Freitag, 18. März 2016, 20:26

Präsident oder Senator...?

Bei mir "liegen" gerade vier Fronten in verschiedenen Größen auf dem Arbeitstisch:


links der orginal Wiking Senator in H0, gefolgt von zwei Abgüssen im Maßstab 1:76, rechts ein Abguss im Maßstab 1:43.
(Dass die rote Front viel größer ist als die gelbe Front ist übrigens eine optische Täuschung!)
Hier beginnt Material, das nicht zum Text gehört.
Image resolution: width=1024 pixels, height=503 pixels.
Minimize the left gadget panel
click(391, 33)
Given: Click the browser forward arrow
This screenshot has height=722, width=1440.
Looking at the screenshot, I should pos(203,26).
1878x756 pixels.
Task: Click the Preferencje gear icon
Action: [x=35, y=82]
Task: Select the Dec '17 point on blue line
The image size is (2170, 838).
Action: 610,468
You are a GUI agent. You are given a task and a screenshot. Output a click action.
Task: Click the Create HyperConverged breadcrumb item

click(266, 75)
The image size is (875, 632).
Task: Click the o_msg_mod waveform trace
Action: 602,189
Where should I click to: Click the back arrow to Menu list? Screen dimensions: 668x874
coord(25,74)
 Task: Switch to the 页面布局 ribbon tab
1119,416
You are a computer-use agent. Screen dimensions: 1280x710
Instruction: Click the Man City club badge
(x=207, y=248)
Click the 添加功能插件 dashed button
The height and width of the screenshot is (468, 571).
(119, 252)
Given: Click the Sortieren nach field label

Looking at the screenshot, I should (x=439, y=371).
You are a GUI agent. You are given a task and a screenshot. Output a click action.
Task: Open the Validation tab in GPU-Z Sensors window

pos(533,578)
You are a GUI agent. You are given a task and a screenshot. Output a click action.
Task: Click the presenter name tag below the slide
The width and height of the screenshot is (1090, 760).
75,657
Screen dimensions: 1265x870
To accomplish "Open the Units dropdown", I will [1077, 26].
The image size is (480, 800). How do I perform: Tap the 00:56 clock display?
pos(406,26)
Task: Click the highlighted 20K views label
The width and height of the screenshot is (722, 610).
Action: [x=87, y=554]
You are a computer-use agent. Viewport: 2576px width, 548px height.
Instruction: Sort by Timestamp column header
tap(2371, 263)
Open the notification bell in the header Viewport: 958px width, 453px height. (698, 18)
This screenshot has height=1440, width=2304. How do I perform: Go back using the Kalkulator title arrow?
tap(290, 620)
Entstanden sind die Abgüsse durch Abformen mit Silikon dann aufquellen in Terpentin (Balsamterpentinöl).
Ich werde noch das Dach sowie das Heck abformen, die Seitenteile werden selbst hergestellt, da bin ich noch am Überlegen ob aus Metall, Kunstoff oder lasern lassen.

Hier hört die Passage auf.